** start of TEXT TO READ **
XML 34 R13.htm IDEA: XBRL DOCUMENT v3.6.0.2
Equity and Partners' Capital
12 Months Ended
Dec. 31, 2016
Partners' Capital Notes [Abstract]  
Equity and Partners' Capital
4.  EQUITY AND PARTNERS’ CAPITAL

Holdings of WGP equity. WGP’s common units are listed on the New York Stock Exchange under the symbol “WGP.” As of December 31, 2016, Anadarko held 178,587,365 of WGP’s common units, representing an 81.6% limited partner interest in WGP, and, through its ownership of WGP GP, Anadarko indirectly held the entire non-economic general partner interest in WGP. The public held 40,341,205 WGP common units, representing an 18.4% limited partner interest in WGP.
In June 2016, Anadarko sold 12,500,000 of its WGP common units to the public through an underwritten offering. WGP did not receive any proceeds from, or incur any expense in, the public offering.
In June 2015, Anadarko sold 2,300,000 of its WGP common units to the public through an underwritten offering, including 300,000 common units pursuant to the full exercise of the underwriters’ over-allotment option. WGP did not receive any proceeds from, or incur any expense in, the public offering.

Tangible equity units. In June 2015, Anadarko completed the public issuance of 9,200,000 7.50% tangible equity units (“TEUs”), including 1,200,000 TEUs pursuant to the full exercise of the underwriters’ over-allotment option, at a price to the public of $50.00 per TEU. Each TEU that Anadarko issued consists of (1) a prepaid equity purchase contract for WGP common units owned by Anadarko (subject to Anadarko’s right to elect to deliver shares of its common stock in lieu of such WGP common units) and (2) a senior amortizing note due June 7, 2018. WGP did not receive any proceeds from, or incur any expense in, the public offering. See Note 10—Tangible Equity Units in the Notes to Consolidated Financial Statements under Part II, Item 8 of Anadarko’s Form 10-K for the year ended December 31, 2016 (which is not, and shall not be deemed to be, incorporated by reference herein), for a full discussion of the TEUs.

Net income (loss) per common unit. For WGP, basic net income (loss) per common unit is calculated by dividing the limited partners’ interest in net income (loss) by the weighted-average number of common units outstanding during the period. Dilutive net income (loss) per common unit is calculated by dividing the limited partners’ interest in net income (loss) adjusted for distributions on the WES Series A Preferred units and a reallocation of the limited partners’ interest in net income (loss) assuming conversion of the WES Series A Preferred units into WES common units by the weighted-average number of WGP common units outstanding during the period. For the year ended December 31, 2016, the impact of Series A Preferred units assuming conversion to WES common units would be anti-dilutive. Net income (loss) per common unit is calculated assuming that cash distributions are equal to the net income attributable to WGP. Net income (loss) attributable to the WES assets (as defined in Note 1) acquired from Anadarko for periods prior to WES’s acquisition of the WES assets is not allocated to the limited partners when calculating net income (loss) per common unit. Net income equal to the amount of available cash (as defined by WGP’s partnership agreement) is allocated to WGP common unitholders consistent with actual cash distributions.
** end of TEXT TO READ **
** start of ENTRIES PROVIDED **
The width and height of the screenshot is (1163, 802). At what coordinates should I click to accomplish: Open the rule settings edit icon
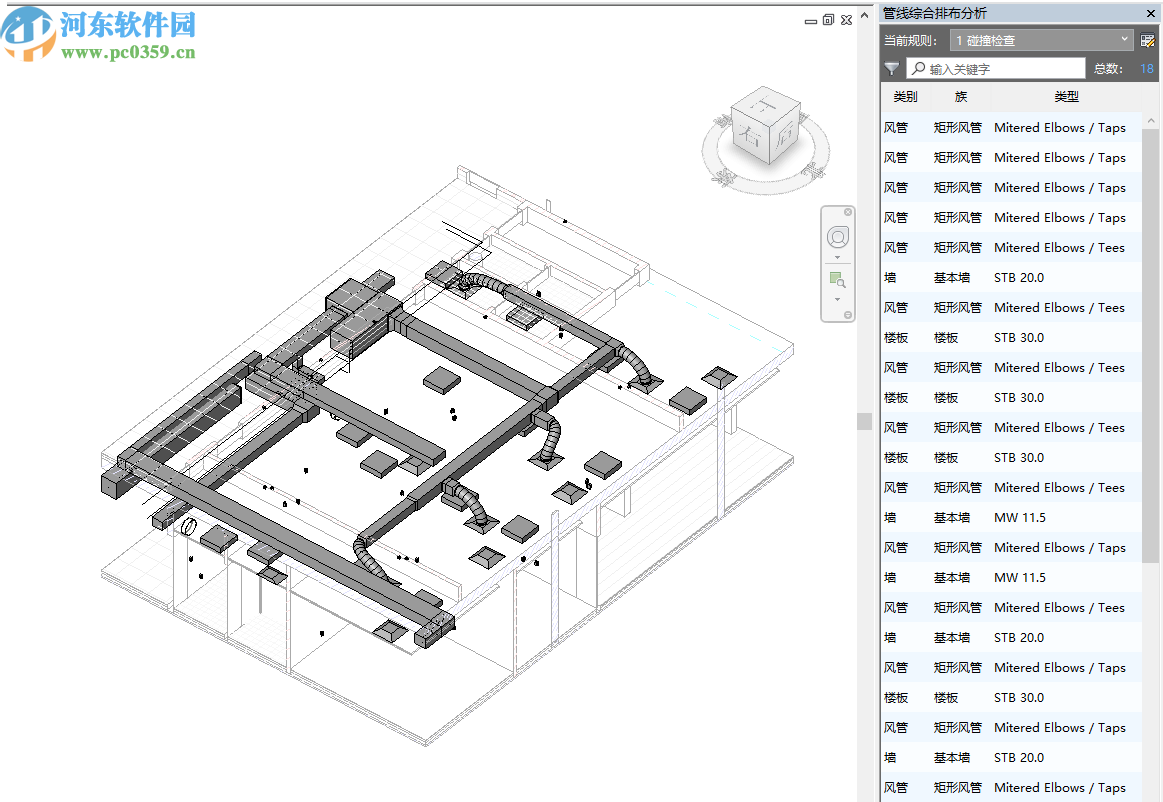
** end of ENTRIES PROVIDED **
** start of ENTRIES PROVIDED **
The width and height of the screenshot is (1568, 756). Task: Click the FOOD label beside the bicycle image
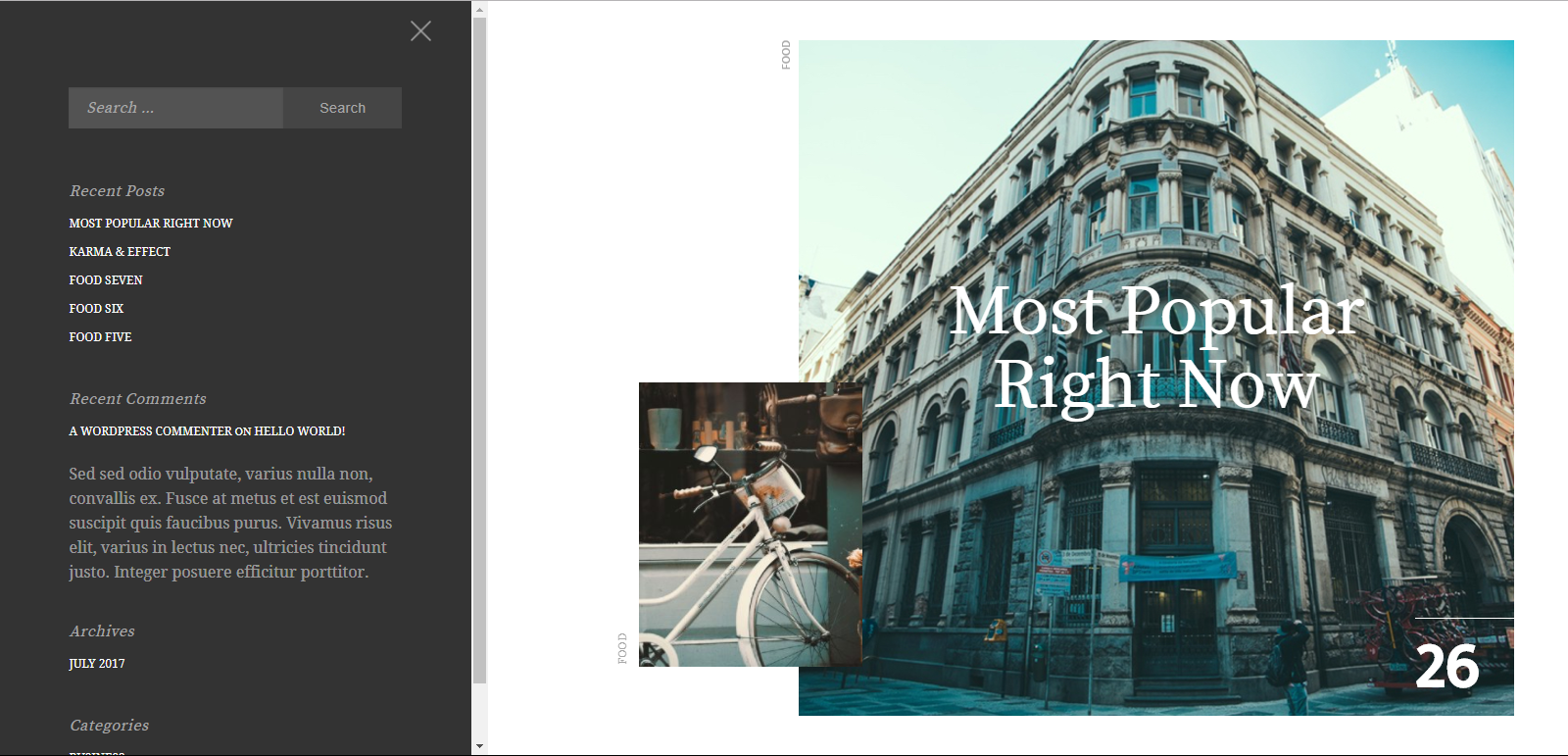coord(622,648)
** end of ENTRIES PROVIDED **
** start of ENTRIES PROVIDED **
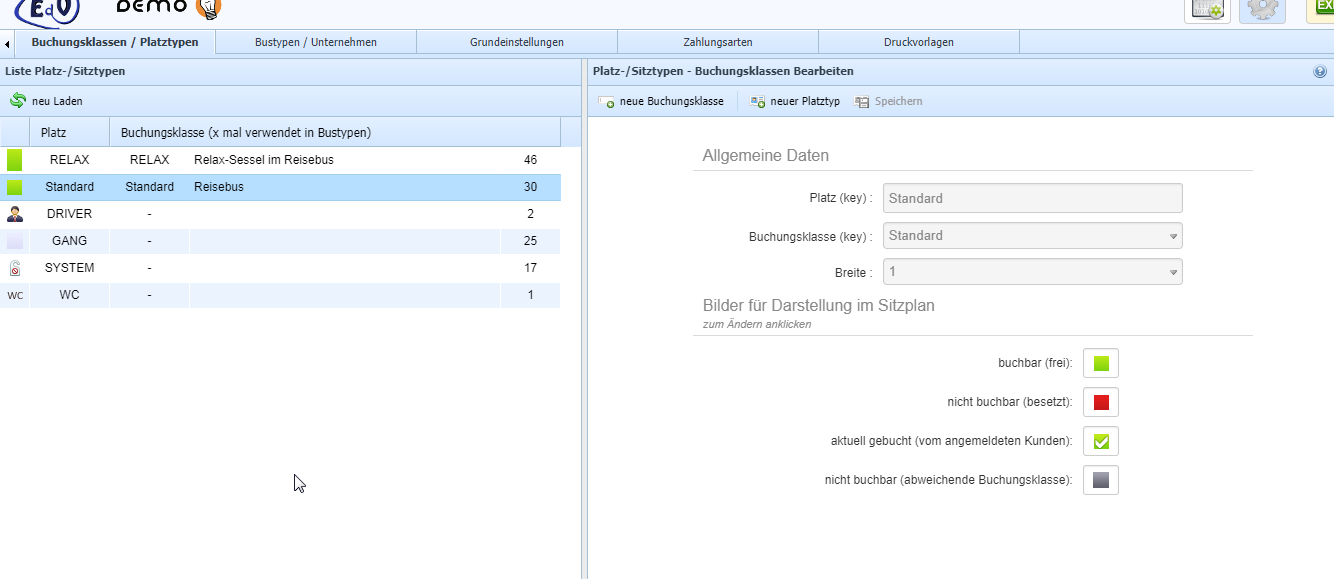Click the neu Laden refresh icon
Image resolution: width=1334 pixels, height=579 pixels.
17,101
** end of ENTRIES PROVIDED **
**DIRECTIONS**
In the equity and partners' capital note, restate the passage from "Holdings of WGP" to "limited partner interest in WGP.", swapping "New York Stock Exchange" for "Nasdaq Stock Market".

**RESPONSE TO THE EXERCISE**
Holdings of WGP equity. WGP’s common units are listed on the Nasdaq Stock Market under the symbol “WGP.” As of December 31, 2016, Anadarko held 178,587,365 of WGP’s common units, representing an 81.6% limited partner interest in WGP, and, through its ownership of WGP GP, Anadarko indirectly held the entire non-economic general partner interest in WGP. The public held 40,341,205 WGP common units, representing an 18.4% limited partner interest in WGP.